Corona Membuka Kenangan Lama
Oleh: Ahmad Farid Wajdi
Semenjak wabah Corona merebak dan menelan banyak korban, Pemerintah kita telah banyak memberlakukan kebijakan guna menekan penyebaran wabah yang ganas nan lincah tak terdeteksi ini. Ya, minimal menekan saja dulu, jika sudah tertekan tentu si wabah bakal lemah dan kalah. Sebut saja pembatasan sosial, menggalakkan kembali pola hidup bersih dan sehat, memberikan bantuan dengan beragam modelnya, ada yang uang tunai, sembako, penyuluhan kesehatan, potongan tagihan listrik, tagihan air, dan lain-lain. Yang intinya demi kesejahteraan bersama.
Namun dalam tulisan “corona membuka kenangan lama” saya tidak mengkritik kebijakan-kebijakan tersebut, karena saya bukan tukang kritik. Dan tidak pula memaparkan kebijakan-kebijakan tersebut dengan beragam teori dan analisa dari data-data. Kesimpulannya, tulisan di atas hanya sekedar pendahuluan saja. Ya, tujuannya agar terlihat kekinian, update, dan menghabiskan kuota minimal karakter yang diminta oleh redaksi Kalam Literasi. Saya berharap ini tidak diedit oleh tim redaksi. Hehe.
Lalu apa hubungan tulisan saya kali ini dengan Corona membuka kenangan lama?
Sebenarnya ini dihubung-hubungkan saja.
Saat saya menulis ketikan singkat ini, saya sedang duduk di pos ronda komplek perumahan. Saat saya menuliskan tulisan ini saya sedang mendapat giliran ronda. Ini adalah ronda kali kedua, selama saya tinggal di perumahan ini. Bukan karena saya warga baru, tapi rumah ini baru saya tempati setelah sekian tahun saya beli. Kenapa baru saya tempati? Itu urusan saya.
Lalu apa hubungan Corona dengan ronda?

- - - -

▶ **Perintah yang Diberikan 1**:
Dalam tulisan tentang Corona yang membuka kenangan lama, di mana penulis duduk saat menulis ketikan singkat itu?
▶ **Perintah yang Diberikan 2**:
Lanjutkan tulisan tentang Corona yang membuka kenangan lama, dimulai setelah kalimat terakhirnya.
Materi yang menyertai teks ini tidak berperan sama sekali dalam hal ini.

▶ **Informasi yang Diberikan**:
- - - -

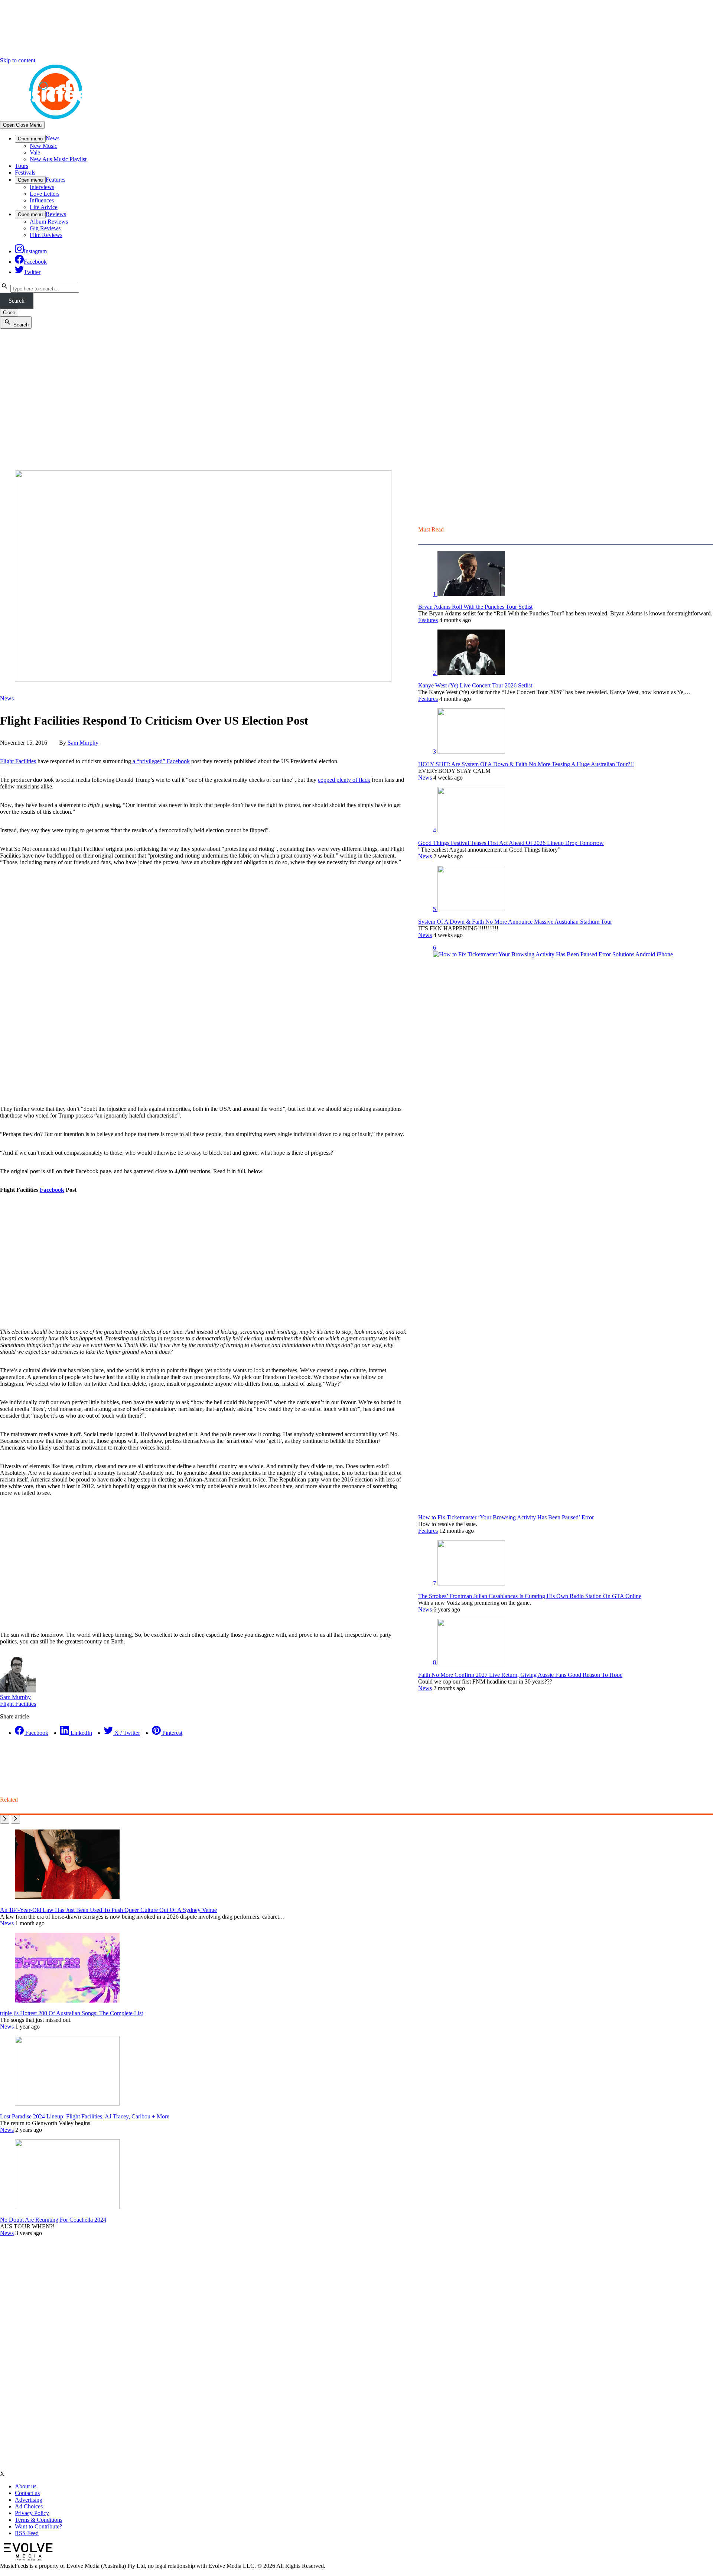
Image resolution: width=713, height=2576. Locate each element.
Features (55, 179)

- - - -

▶ **Jawaban Akhir 1**:
Penulis duduk di pos ronda komplek perumahan.

▶ **Jawaban Akhir 2**:
Sesuai arahan dari atasan, Ketua RT kami mengaktifkan kembali Siskamling yang sempat nonaktif. Demi menjaga keamanan lingkungan, baik mengamankan dari tindak kejahatan di wilayah RT dan Perumahan kami, sekaligus membatasi keluar masuknya orang luar ke wilayah kami. Ya, itu tadi meminimalisir penyebaran wabah corona juga.
Seperti yang saya sampaikan sebelumnya, tulisan ini hanya dihubung-hubungkan dengan corona saja. Kenapa begitu? Sebenarnya seperti tulisan-tulisan saya di Kalam Literasi sebelumnya, ada kenangan, ada nostalgia di bagian yang saya tulis, ada sesuatu yang menarik dalam ingatan saya. Ini sesuai dengan pesan redaktur, tulisan yang dikirim minimal menarik bagi diri si penulis sendiri. Karena ini menarik, jadi saya tulis. Kalau sudah saya tulis, tentu saya ingin orang-orang juga mengetahui dan merasakan ketertarikan saya.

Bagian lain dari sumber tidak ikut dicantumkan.